All of the entries must appear again exactly as written.

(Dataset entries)
....

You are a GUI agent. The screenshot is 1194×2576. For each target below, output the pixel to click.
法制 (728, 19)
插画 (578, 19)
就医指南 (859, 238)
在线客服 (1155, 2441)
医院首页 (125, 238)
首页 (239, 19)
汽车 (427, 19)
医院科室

....

**Exercise output:**
You are a GUI agent. The screenshot is 1194×2576. For each target below, output the pixel to click.
法制 (728, 19)
插画 (578, 19)
就医指南 (859, 238)
在线客服 (1155, 2441)
医院首页 (125, 238)
首页 (239, 19)
汽车 (427, 19)
医院科室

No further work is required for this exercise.